— START OF PROVIDED ENTRIES —
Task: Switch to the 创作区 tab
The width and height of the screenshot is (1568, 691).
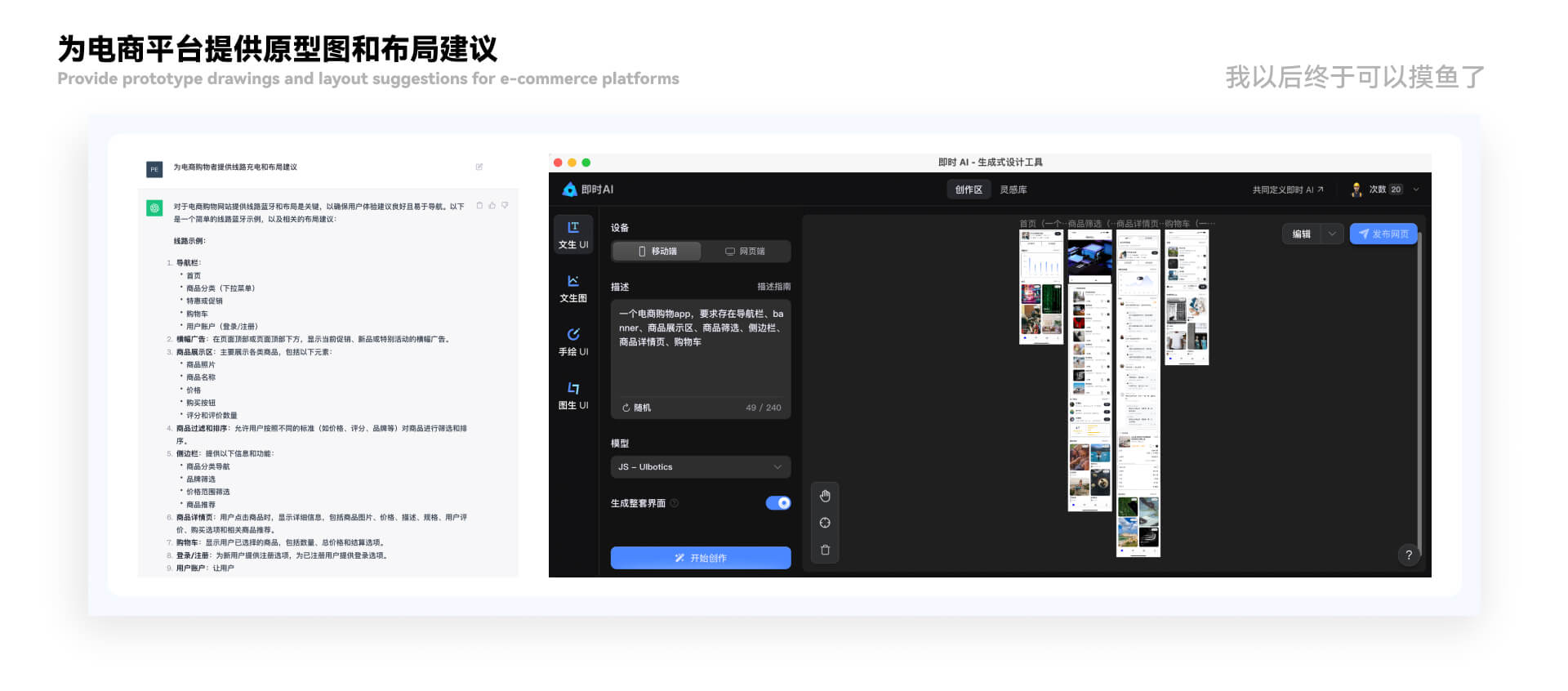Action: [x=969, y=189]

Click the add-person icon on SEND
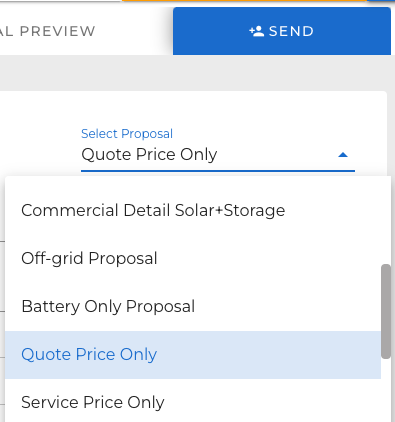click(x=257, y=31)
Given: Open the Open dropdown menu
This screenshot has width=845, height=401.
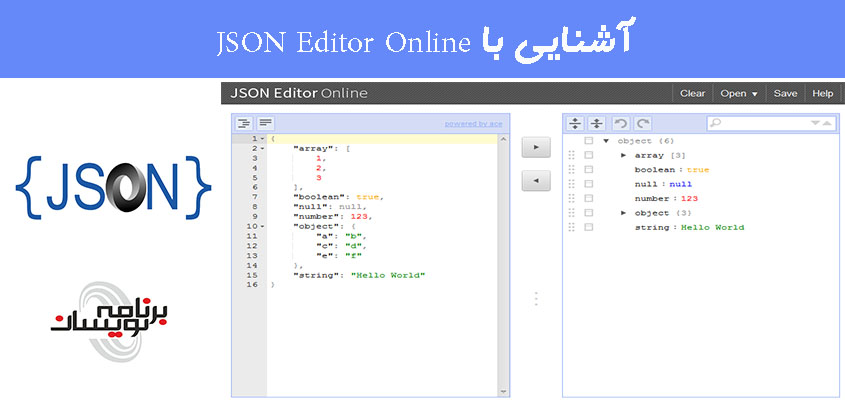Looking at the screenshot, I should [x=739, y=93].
— END OF PROVIDED ENTRIES —
EXERCISE DESCRIPTION ▸ Count the lines of the records that contain the string "height", and reply with the number alone.

EXERCISE RESPONSE ▸ 2